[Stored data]
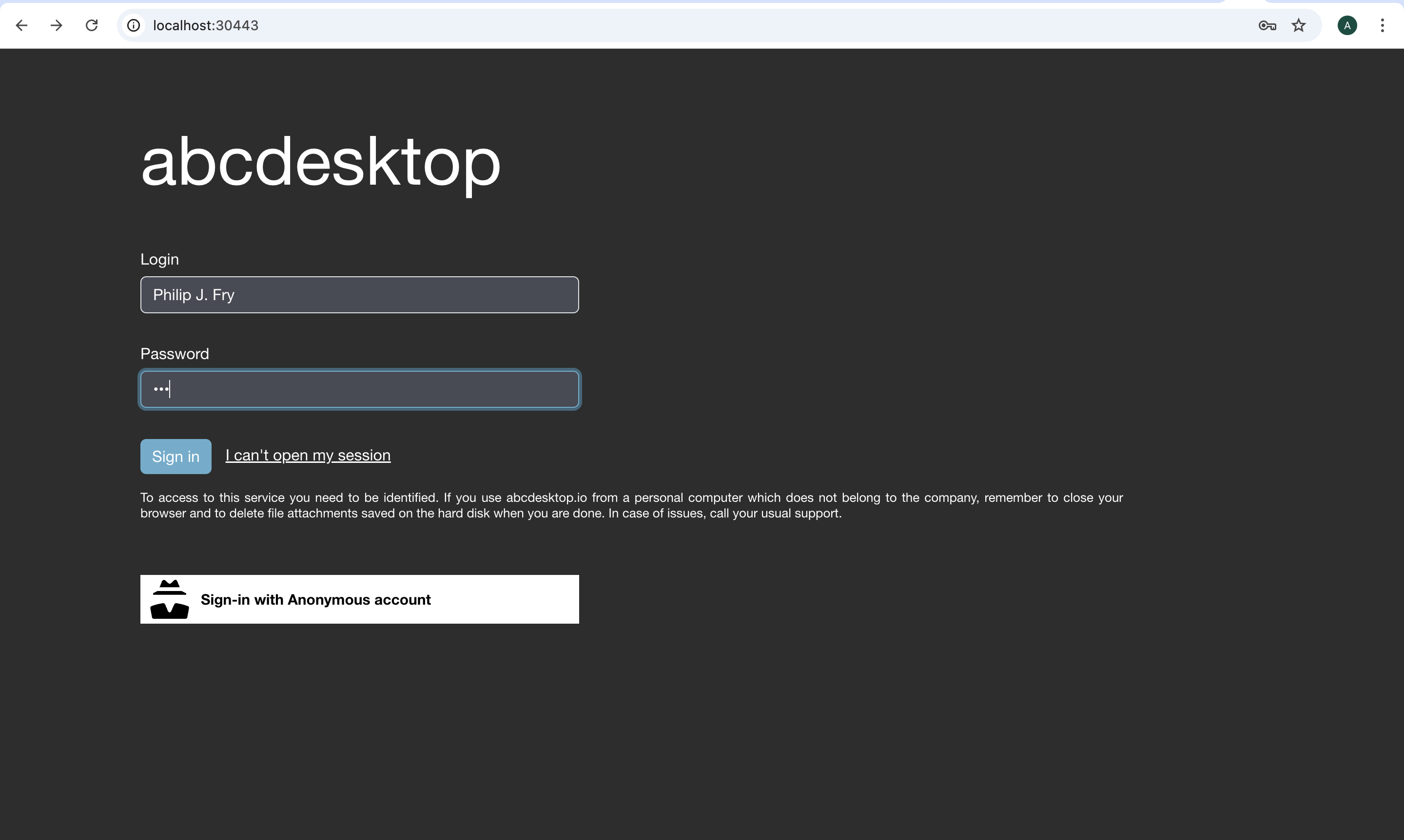Reload the abcdesktop login page
The image size is (1404, 840).
92,25
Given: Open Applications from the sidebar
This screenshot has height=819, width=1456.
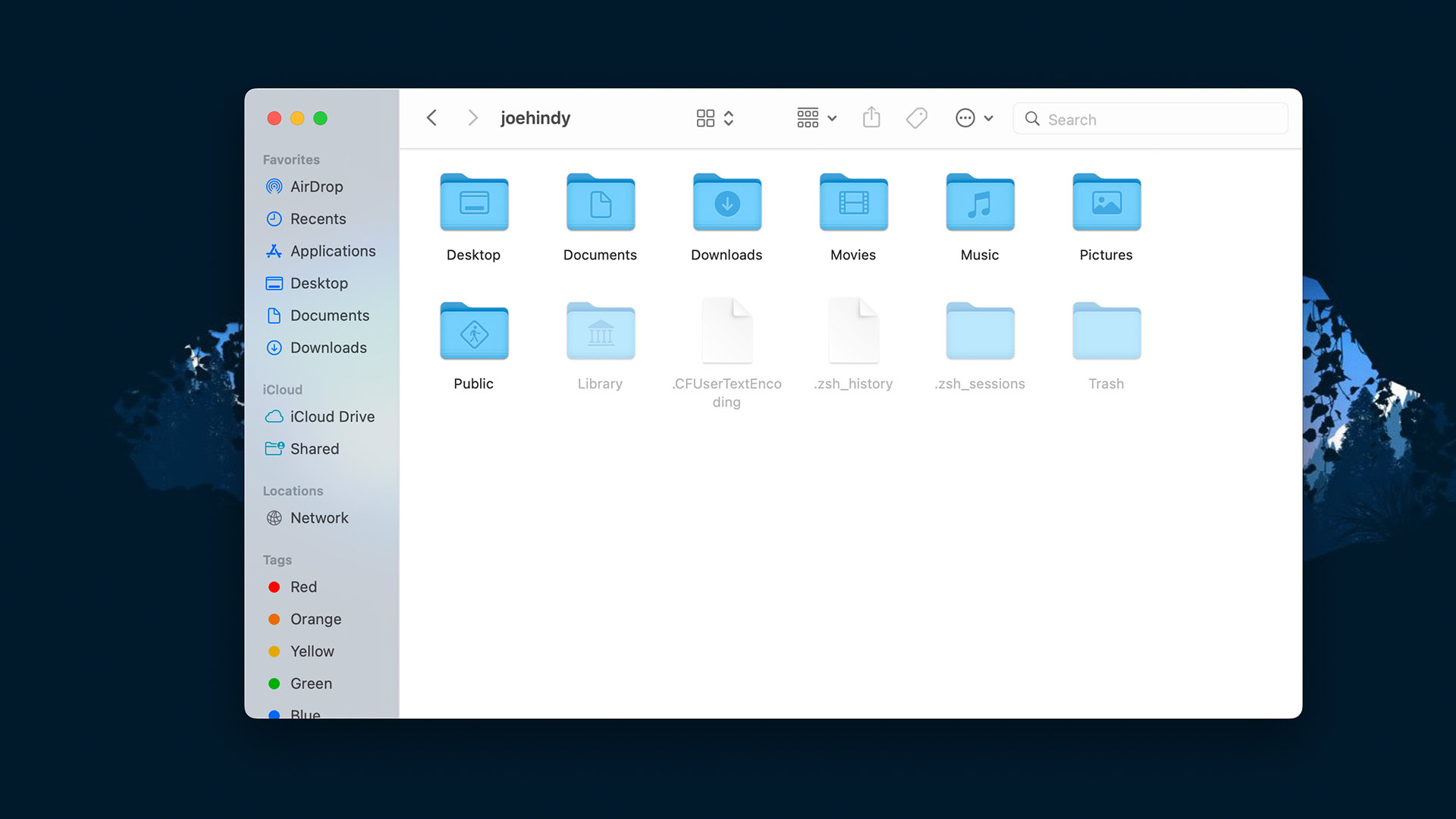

# EXERCISE OBJECTIVE:
Retype, please, exactly the lines that begin with the one containing "Given: Open Applications from the sidebar" and end at the last line of the entries above, both included, leaving out pictures.

# SOLUTION TO THE EXERCISE:
Given: Open Applications from the sidebar
This screenshot has height=819, width=1456.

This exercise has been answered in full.